▸ Text shown

Start of Block

HealthcareInfoSecurity reports that a recent incident at a Canadian hospital involving a vendor's former employee who allegedly stole patient records in an attempt to extort money after being laid off illustrates the complex insider threats organizations face. In the article “Inside Job: Former Worker Allegedly Holds Records for Ransom,” the publication turned to privacy, cybersecurity and data strategy counsel Jason G. Weiss for his thoughts on the matter.
Weiss told the publication that data compromises involving insiders are an ongoing problem across all industries.
"In just the last year, it is estimated that almost 70% of cyberattacks against businesses have had an insider component, and these insider cyber incident attacks have risen by almost 50% in the last year," Weiss noted.
Weiss added, "While most businesses are rightfully concerned about external cyberthreat actors, they must not take their eye off the fact that the greatest threat from cyberattacks and loss of data actually lies from within the company itself in many cases."
Weiss noted that the incident involving the Canadian hospital "has all the appearances of a classic 'insider' attack and, in reality, these are very hard to prevent and secure against when the employee is 'trusted' and behind the company's IT security apparatus."

End of Block

▸ Data section
Start of Block

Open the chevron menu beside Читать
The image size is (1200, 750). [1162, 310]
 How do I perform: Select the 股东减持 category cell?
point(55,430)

End of Block

Retype the part of the insider-threat article above, beginning at the words "HealthcareInfoSecurity reports that" and stopping after the words "across all industries.".

HealthcareInfoSecurity reports that a recent incident at a Canadian hospital involving a vendor's former employee who allegedly stole patient records in an attempt to extort money after being laid off illustrates the complex insider threats organizations face. In the article “Inside Job: Former Worker Allegedly Holds Records for Ransom,” the publication turned to privacy, cybersecurity and data strategy counsel Jason G. Weiss for his thoughts on the matter.
Weiss told the publication that data compromises involving insiders are an ongoing problem across all industries.